By Michael J. Carlowicz Jr., Dartmouth Class of 2022
Betula papyrifera, or the paper birch tree, is a common sight for hikers in northern North American forests. As the state tree of New Hampshire, the paper birch can be easily identified by its white-colored bark, which peels off in thin paper-like layers. Most trees have dark brown or grey bark, but the paper birch almost blends in with the snow. So why is the paper birch tree so white?
One major risk to paper birch trees during the winter is frost cracking, or the splintering of the tree trunk due to sunlight. When trees heat up during a day in the sun, their trunks swell due to thermal expansion. Then, when night falls and temperatures plummet, the outside layers of the trees cool and contract faster than the internal layers, squeezing the tree with its own bark. The outer layers squeeze with so much force that trees can snap their own trunks. This process kills trees, so paper birch trees need defenses against soaking up too much sunlight.
The bright white of the paper birch tree relates to a property called albedo, or how much light is reflected or absorbed by an object’s surface. Anyone who has worn a black shirt in the summer already knows that dark colors absorb lots of sunlight. The reverse is also true: lighter colors reflect sunlight. Since the paper birch tree has very bright bark, it can reflect more sunlight, decreasing the effect of thermal expansion and reducing the risk of frost cracking.
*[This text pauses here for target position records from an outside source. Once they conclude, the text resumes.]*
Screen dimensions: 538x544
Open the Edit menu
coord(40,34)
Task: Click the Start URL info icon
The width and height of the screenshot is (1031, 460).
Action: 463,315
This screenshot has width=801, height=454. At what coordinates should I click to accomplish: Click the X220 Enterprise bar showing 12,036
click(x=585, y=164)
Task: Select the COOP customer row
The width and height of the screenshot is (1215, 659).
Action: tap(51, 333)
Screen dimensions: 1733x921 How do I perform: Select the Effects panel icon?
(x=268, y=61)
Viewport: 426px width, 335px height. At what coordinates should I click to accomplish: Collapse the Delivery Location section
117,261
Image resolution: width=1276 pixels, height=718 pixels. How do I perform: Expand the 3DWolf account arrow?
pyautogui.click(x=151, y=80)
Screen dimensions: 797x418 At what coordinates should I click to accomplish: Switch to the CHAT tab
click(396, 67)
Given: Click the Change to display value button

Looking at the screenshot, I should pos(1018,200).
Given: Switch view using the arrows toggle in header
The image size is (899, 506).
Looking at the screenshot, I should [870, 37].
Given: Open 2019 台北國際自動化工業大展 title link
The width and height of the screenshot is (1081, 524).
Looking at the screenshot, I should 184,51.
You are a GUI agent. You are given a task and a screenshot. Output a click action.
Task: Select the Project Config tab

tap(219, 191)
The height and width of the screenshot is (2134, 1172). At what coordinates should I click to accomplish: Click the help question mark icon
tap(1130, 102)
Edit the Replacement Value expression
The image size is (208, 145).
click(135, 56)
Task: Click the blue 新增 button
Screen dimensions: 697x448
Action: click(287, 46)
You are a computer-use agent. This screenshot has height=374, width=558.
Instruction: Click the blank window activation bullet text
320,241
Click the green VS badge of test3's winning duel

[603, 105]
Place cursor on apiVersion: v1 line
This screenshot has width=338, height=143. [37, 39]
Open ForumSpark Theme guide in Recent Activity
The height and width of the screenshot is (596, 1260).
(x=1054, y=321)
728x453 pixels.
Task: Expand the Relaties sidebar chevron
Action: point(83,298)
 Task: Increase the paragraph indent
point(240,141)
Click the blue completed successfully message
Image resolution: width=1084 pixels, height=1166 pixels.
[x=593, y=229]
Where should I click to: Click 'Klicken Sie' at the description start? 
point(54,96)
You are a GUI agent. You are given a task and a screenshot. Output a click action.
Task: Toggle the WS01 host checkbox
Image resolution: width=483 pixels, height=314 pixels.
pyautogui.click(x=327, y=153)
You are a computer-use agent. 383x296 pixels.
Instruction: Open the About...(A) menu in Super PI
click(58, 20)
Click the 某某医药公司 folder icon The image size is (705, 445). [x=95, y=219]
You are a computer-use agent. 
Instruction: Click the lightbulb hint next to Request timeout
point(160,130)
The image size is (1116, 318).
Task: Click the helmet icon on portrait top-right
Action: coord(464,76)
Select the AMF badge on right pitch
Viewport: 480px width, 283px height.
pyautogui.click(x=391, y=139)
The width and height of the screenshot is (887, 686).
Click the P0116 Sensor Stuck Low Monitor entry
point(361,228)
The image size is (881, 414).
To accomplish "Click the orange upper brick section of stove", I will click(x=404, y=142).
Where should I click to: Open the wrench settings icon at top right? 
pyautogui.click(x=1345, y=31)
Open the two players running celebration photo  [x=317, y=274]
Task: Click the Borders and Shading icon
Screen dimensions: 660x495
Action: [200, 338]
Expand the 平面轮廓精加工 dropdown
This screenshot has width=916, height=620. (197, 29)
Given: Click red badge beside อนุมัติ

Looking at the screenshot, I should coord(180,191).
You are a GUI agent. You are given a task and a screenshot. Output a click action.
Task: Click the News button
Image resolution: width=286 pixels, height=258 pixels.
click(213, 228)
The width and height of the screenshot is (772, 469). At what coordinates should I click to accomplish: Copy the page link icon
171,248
In order to better understand this possible defense strategy, I studied several paper birch trees and other nearby trees for two months in midwinter in Lyme Hill Conservation Area, owned and managed by the Upper Valley Land Trust. Specifically, I tried to answer the question: do paper birch trees have lower surface temperatures than darker colored trees? If lighter-colored bark protects paper birch trees from heat-related injuries, then those trees should exhibit lower surface temperatures than neighboring darker trees.
After several weeks of study, I came away with a much more complicated answer than I expected. While paper birches tend to exhibit lower surface temperatures than darker trees, there is a lot a variation in this trend. Many factors appear to influence tree surface temperatures, including air temperature, sun exposure, cloud cover, and tree trunk diameter. One of my most interesting findings was that temperatures can vary substantially across the surface of a single tree, whether light or dark, with higher sections being up to 6.6°C (12°F) hotter than lower sections. Though this trend was not consistent among trees, it certainly raises more questions about the distribution of heat across their surfaces.
My time working on Lyme Hill reminded me that the answers to some questions are not always simple, as there are many complex factors interacting in nature. That said, some relationships stay simple: it only takes one abnormal warming event to kill a tree by frost cracking. It is this simple relationship that makes it so important to study the complex ones. Climate change is predicted to cause more frequent and intense warming and cooling events in New Hampshire forests. It is crucial for scientists and hikers alike to understand the complex factors that affect the paper birch so that we can protect our forests from climate-driven destruction.
References and Additional Reading:
- Derby, R., & Gates, D. (1966). The Temperature of Tree Trunks-Calculated and Observed. American Journal of Botany, 53(6), 580-587.
- Harvey, R. (1923). Relation of the Color of Bark to the Temperature of the Cambium in Winter. Ecology, 4(4), 391-394.
- Karels, T.J., & Boonstra, R. (2003). Reducing Solar Heat Gain during Winter: The Role of White Bark in Northern Deciduous Trees. Arctic, 56(2), 168-174.
- Safford, L.O., Bjorkbom, J.C., & Zasada, J.C. Betula papyrifera U.S. Forest Service. U.S. Department of Agriculture. <www.srs.fs.usda.gov>. Downloaded on 16 March 2021.
Special thanks to the Upper Valley Land Trust for allowing me to study the paper birch trees on their land at Lyme Hill Conservation Area.
Michael Carlowicz Jr. is a member of the class of 2022 at Dartmouth College. He currently studies biology with a focus on ecology, and he aspires to be an ocean scientist. The research for this blog post was conducted for course credit in “Biology 31: Physiological Ecology,” taught by Professor Jessica Trout-Haney. Though Mike usually prefers to walk on the beaches near his home on Cape Cod, walking on Lyme Hill taught him to appreciate the beauty of snow-covered New Hampshire forests.